3Ware/LSI was a great help. They created a custom application that was able to recover the original RAID header information. After attaching a new PSU to the box, 2 of 3 drives were online and the LSI tool made the array online too (but degraded).
That was zero day and I was still hopeful. I downloaded R-Tools linux recovery application and created a rescue CD. Stuck the CDROM into the failed system and started the recovery process. After about 4 days, R-Tools consumed the entirety of a 500GB disk that I had attached to the system and it was not done. So I gave up on R-Tools and tried Disk Patch, but that couldn't even recognize the drive array (no driver for the 3ware card). Then I found a forensic tool from Italy called CAINE. CAINE had Test Disk built into its operation environment, which was able to recognize the partition information on the LVM volumes and was able to rewrite it successfully. But still, nothing could mount the file system.
So I downloaded Phoenix Linux Recovery. It has a fun interface and looks nice and pretty, but it did not discover any of the LVM volumes. I tried their quick scan and their deep scan. It wasn't until a couple days of support interaction that I was told it does not support LVM volumes.
I went back to R-Tools and gave it a regular expression to match on the file names that I needed. Of the 300MB of files that were all named using the same method (32-character hash code), it found 1. That scan tool another 3 days.

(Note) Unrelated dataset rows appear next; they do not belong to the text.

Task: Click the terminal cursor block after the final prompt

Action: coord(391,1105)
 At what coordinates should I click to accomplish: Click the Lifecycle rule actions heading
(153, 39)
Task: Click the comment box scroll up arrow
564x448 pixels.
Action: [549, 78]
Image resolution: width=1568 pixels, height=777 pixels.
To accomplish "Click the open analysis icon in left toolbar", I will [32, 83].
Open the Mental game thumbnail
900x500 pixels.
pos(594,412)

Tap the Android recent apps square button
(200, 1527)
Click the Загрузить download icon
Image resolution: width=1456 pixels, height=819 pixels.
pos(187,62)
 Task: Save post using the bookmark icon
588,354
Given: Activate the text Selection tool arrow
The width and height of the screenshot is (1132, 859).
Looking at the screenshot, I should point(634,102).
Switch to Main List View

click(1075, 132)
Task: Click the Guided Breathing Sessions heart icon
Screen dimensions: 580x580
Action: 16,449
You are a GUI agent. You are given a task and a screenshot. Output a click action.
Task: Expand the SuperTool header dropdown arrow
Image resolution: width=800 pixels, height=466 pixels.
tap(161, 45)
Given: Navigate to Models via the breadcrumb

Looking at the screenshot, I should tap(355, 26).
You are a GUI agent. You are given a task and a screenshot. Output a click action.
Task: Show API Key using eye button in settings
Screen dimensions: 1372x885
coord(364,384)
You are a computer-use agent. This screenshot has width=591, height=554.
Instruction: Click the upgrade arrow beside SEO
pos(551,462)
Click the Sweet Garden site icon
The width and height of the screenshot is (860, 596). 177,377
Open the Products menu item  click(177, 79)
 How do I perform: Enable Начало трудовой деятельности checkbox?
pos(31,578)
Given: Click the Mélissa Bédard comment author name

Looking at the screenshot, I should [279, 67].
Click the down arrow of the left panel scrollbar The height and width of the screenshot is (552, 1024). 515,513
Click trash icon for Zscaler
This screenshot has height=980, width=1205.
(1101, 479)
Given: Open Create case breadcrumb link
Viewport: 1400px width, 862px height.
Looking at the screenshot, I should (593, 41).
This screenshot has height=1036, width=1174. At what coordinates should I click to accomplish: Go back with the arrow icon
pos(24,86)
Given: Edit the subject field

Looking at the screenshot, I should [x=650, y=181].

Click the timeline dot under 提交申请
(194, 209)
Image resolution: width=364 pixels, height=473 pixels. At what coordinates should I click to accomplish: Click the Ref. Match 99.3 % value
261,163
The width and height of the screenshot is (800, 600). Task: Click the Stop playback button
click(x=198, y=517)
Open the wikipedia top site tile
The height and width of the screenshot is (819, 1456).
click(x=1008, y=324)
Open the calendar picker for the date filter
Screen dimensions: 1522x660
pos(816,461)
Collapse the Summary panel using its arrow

Nearly at the point of giving up, I installed CentOS 5 on that 500GB spare drive, attached it to the motherboard, and changed the bios to give it boot priority (higher up on the boot device list, above the 3Ware card). With CentOS installed, i was able to run LVM and get the list of volumes on the drive array and see that its partition information was intact. So I ran e2fsck with the "-y" option on the array's volume and waited. Then I ran e2fsck about 4 more times before it finally was done fixing bad inode references and such.
Now I was able to mount the root file system, but all of the files were in "lost+found." So I did a "du" on the directory to see where I was at and spotted my original directory structure during the du process output. Control-C, change du to a du with a pipe through grep, and I found my files! Then tar, gzip, and scp, and the files were safely tucked away on more secure hardware.
I paid probably $700 for the various software products that all failed to anything useful. The two tools that worked for me were CAINE and e2fsck, both of which are FREE. Quotes from Kroll-OnTrack had the recovery cost between $3000 and $10,000. Every service wanted an upfront $300 fee to diagnose the RAID array.
Using LVM to partition your array makes future recovery from a crash more difficult. Make sure that you attach the crashed array to a new install of your original OS type and try to discover the extent of your damage. e2fsck can run in non-volatile mode, which means it will report the errors on your volume, but will not make any changes. In the end, using the "-y" option will allow you to sit back and watch the magic.